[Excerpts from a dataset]
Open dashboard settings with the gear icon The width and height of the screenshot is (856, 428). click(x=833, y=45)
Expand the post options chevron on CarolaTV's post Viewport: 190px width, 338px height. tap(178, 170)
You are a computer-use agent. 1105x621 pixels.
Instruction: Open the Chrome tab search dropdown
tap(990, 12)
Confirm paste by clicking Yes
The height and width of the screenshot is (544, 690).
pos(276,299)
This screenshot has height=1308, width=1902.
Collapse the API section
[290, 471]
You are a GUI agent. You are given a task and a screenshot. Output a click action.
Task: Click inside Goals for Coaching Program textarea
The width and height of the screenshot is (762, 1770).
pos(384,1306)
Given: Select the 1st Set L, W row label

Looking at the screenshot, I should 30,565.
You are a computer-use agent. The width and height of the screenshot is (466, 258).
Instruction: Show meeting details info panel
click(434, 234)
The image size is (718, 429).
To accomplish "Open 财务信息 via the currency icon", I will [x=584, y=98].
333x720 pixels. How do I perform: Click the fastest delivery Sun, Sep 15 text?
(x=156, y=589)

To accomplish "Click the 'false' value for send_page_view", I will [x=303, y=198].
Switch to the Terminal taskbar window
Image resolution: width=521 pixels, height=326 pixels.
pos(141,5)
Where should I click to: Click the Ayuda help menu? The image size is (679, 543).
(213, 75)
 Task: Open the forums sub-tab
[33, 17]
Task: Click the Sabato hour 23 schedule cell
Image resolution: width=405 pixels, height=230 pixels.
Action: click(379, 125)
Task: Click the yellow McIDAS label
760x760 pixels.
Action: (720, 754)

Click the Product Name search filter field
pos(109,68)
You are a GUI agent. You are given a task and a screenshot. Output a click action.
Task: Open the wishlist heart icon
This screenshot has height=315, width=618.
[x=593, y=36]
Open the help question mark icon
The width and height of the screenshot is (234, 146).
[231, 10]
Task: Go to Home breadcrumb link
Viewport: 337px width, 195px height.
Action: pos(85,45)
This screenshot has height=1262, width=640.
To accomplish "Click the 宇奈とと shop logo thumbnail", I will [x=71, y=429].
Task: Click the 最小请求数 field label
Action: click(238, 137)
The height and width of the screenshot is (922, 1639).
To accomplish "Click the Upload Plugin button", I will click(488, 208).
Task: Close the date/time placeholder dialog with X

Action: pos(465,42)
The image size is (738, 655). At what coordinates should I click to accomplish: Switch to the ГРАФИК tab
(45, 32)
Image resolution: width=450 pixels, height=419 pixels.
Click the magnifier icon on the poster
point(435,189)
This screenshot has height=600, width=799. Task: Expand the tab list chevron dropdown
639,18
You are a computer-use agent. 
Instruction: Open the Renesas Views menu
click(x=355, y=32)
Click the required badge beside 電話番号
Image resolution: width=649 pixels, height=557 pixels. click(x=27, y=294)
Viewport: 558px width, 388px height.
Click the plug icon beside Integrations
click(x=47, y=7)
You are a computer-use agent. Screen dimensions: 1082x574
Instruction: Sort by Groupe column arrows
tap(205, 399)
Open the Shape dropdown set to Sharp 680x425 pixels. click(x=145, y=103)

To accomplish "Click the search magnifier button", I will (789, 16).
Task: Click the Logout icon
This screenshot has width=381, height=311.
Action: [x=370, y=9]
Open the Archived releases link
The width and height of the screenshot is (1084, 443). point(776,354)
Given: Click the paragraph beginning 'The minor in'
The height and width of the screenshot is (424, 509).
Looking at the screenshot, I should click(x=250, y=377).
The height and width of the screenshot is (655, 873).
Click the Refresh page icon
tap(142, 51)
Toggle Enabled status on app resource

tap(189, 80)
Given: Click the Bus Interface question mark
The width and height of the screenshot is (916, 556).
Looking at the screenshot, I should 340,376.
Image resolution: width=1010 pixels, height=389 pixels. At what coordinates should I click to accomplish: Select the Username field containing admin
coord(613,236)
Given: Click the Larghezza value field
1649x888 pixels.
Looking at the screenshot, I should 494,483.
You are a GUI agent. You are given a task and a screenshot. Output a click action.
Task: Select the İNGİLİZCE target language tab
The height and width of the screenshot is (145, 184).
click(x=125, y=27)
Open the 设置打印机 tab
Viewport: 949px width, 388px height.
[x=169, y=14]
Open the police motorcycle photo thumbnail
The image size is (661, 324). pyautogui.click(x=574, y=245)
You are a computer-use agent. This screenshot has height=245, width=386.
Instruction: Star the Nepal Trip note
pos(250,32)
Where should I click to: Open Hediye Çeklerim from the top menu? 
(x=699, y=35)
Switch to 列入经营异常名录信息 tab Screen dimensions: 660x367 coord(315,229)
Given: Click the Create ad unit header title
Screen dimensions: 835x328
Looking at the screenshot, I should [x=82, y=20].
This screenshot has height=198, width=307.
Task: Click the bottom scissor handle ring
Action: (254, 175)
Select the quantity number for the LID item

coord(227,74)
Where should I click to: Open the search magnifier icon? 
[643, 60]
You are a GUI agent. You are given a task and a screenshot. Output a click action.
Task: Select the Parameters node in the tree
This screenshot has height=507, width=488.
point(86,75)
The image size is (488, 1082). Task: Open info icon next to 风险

## INSTRUCTIONS TO FOLLOW
Show the data once more, exactly as it was written.

## ANSWER TO THE PROBLEM
Open dashboard settings with the gear icon The width and height of the screenshot is (856, 428). click(x=833, y=45)
Expand the post options chevron on CarolaTV's post Viewport: 190px width, 338px height. tap(178, 170)
You are a computer-use agent. 1105x621 pixels.
Instruction: Open the Chrome tab search dropdown
tap(990, 12)
Confirm paste by clicking Yes
The height and width of the screenshot is (544, 690).
pos(276,299)
This screenshot has height=1308, width=1902.
Collapse the API section
[290, 471]
You are a GUI agent. You are given a task and a screenshot. Output a click action.
Task: Click inside Goals for Coaching Program textarea
The width and height of the screenshot is (762, 1770).
pos(384,1306)
Given: Select the 1st Set L, W row label

Looking at the screenshot, I should 30,565.
You are a computer-use agent. The width and height of the screenshot is (466, 258).
Instruction: Show meeting details info panel
click(434, 234)
The image size is (718, 429).
To accomplish "Open 财务信息 via the currency icon", I will [x=584, y=98].
333x720 pixels. How do I perform: Click the fastest delivery Sun, Sep 15 text?
(x=156, y=589)

To accomplish "Click the 'false' value for send_page_view", I will [x=303, y=198].
Switch to the Terminal taskbar window
Image resolution: width=521 pixels, height=326 pixels.
pos(141,5)
Where should I click to: Click the Ayuda help menu? The image size is (679, 543).
(213, 75)
 Task: Open the forums sub-tab
[33, 17]
Task: Click the Sabato hour 23 schedule cell
Image resolution: width=405 pixels, height=230 pixels.
Action: click(379, 125)
Task: Click the yellow McIDAS label
760x760 pixels.
Action: (720, 754)

Click the Product Name search filter field
pos(109,68)
You are a GUI agent. You are given a task and a screenshot. Output a click action.
Task: Open the wishlist heart icon
This screenshot has height=315, width=618.
[x=593, y=36]
Open the help question mark icon
The width and height of the screenshot is (234, 146).
[231, 10]
Task: Go to Home breadcrumb link
Viewport: 337px width, 195px height.
Action: pos(85,45)
This screenshot has height=1262, width=640.
To accomplish "Click the 宇奈とと shop logo thumbnail", I will [x=71, y=429].
Task: Click the 最小请求数 field label
Action: click(238, 137)
The height and width of the screenshot is (922, 1639).
To accomplish "Click the Upload Plugin button", I will click(488, 208).
Task: Close the date/time placeholder dialog with X

Action: pos(465,42)
The image size is (738, 655). At what coordinates should I click to accomplish: Switch to the ГРАФИК tab
(45, 32)
Image resolution: width=450 pixels, height=419 pixels.
Click the magnifier icon on the poster
point(435,189)
This screenshot has height=600, width=799. Task: Expand the tab list chevron dropdown
639,18
You are a computer-use agent. 
Instruction: Open the Renesas Views menu
click(x=355, y=32)
Click the required badge beside 電話番号
Image resolution: width=649 pixels, height=557 pixels. click(x=27, y=294)
Viewport: 558px width, 388px height.
Click the plug icon beside Integrations
click(x=47, y=7)
You are a computer-use agent. Screen dimensions: 1082x574
Instruction: Sort by Groupe column arrows
tap(205, 399)
Open the Shape dropdown set to Sharp 680x425 pixels. click(x=145, y=103)

To accomplish "Click the search magnifier button", I will (789, 16).
Task: Click the Logout icon
This screenshot has width=381, height=311.
Action: [x=370, y=9]
Open the Archived releases link
The width and height of the screenshot is (1084, 443). point(776,354)
Given: Click the paragraph beginning 'The minor in'
The height and width of the screenshot is (424, 509).
Looking at the screenshot, I should click(x=250, y=377).
The height and width of the screenshot is (655, 873).
Click the Refresh page icon
tap(142, 51)
Toggle Enabled status on app resource

tap(189, 80)
Given: Click the Bus Interface question mark
The width and height of the screenshot is (916, 556).
Looking at the screenshot, I should 340,376.
Image resolution: width=1010 pixels, height=389 pixels. At what coordinates should I click to accomplish: Select the Username field containing admin
coord(613,236)
Given: Click the Larghezza value field
1649x888 pixels.
Looking at the screenshot, I should 494,483.
You are a GUI agent. You are given a task and a screenshot. Output a click action.
Task: Select the İNGİLİZCE target language tab
The height and width of the screenshot is (145, 184).
click(x=125, y=27)
Open the 设置打印机 tab
Viewport: 949px width, 388px height.
[x=169, y=14]
Open the police motorcycle photo thumbnail
The image size is (661, 324). pyautogui.click(x=574, y=245)
You are a computer-use agent. This screenshot has height=245, width=386.
Instruction: Star the Nepal Trip note
pos(250,32)
Where should I click to: Open Hediye Çeklerim from the top menu? 
(x=699, y=35)
Switch to 列入经营异常名录信息 tab Screen dimensions: 660x367 coord(315,229)
Given: Click the Create ad unit header title
Screen dimensions: 835x328
Looking at the screenshot, I should [x=82, y=20].
This screenshot has height=198, width=307.
Task: Click the bottom scissor handle ring
Action: (254, 175)
Select the quantity number for the LID item

coord(227,74)
Where should I click to: Open the search magnifier icon? 
[643, 60]
You are a GUI agent. You are given a task and a screenshot. Output a click action.
Task: Select the Parameters node in the tree
This screenshot has height=507, width=488.
point(86,75)
The image size is (488, 1082). Task: Open info icon next to 风险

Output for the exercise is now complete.